## HOW TO COMPLETE THIS TASK
Look in the material below for the line with "Obchod (42, 443)" and the line with "[Kuřecí křidélka Dusted] (141, 1482)", then set down exactly those two lines and all lines between, nothing more.
*** Begin section ***
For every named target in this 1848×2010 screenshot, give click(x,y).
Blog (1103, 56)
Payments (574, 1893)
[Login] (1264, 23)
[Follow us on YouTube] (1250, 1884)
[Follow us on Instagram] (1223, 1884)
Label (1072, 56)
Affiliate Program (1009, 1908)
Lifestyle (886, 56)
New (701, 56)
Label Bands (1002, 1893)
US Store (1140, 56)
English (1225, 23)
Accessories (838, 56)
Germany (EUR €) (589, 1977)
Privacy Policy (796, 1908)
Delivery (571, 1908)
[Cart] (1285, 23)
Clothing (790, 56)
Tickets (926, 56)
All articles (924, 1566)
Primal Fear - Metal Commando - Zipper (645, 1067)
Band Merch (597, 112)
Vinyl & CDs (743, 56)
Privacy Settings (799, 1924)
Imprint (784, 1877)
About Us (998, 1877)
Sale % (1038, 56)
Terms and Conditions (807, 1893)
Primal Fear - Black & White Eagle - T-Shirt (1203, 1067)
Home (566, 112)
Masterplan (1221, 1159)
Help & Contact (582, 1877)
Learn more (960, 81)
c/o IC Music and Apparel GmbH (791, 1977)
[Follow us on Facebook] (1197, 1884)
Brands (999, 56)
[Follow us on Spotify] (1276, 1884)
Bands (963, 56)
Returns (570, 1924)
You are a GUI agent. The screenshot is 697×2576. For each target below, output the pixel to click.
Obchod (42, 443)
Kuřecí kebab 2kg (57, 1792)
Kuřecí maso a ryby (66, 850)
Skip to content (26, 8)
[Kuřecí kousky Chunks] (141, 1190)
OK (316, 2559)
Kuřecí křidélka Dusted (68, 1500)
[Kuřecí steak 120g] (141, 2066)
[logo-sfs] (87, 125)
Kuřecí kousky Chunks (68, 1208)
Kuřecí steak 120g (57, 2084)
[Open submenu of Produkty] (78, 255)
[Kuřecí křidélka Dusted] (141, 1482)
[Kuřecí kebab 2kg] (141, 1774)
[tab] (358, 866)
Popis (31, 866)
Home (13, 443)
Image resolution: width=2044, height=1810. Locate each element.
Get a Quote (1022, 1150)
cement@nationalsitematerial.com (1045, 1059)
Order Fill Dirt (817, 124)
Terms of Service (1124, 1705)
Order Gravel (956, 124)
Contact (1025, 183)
*** End section ***
## RESPONSE
Obchod (42, 443)
Kuřecí kebab 2kg (57, 1792)
Kuřecí maso a ryby (66, 850)
Skip to content (26, 8)
[Kuřecí kousky Chunks] (141, 1190)
OK (316, 2559)
Kuřecí křidélka Dusted (68, 1500)
[Kuřecí steak 120g] (141, 2066)
[logo-sfs] (87, 125)
Kuřecí kousky Chunks (68, 1208)
Kuřecí steak 120g (57, 2084)
[Open submenu of Produkty] (78, 255)
[Kuřecí křidélka Dusted] (141, 1482)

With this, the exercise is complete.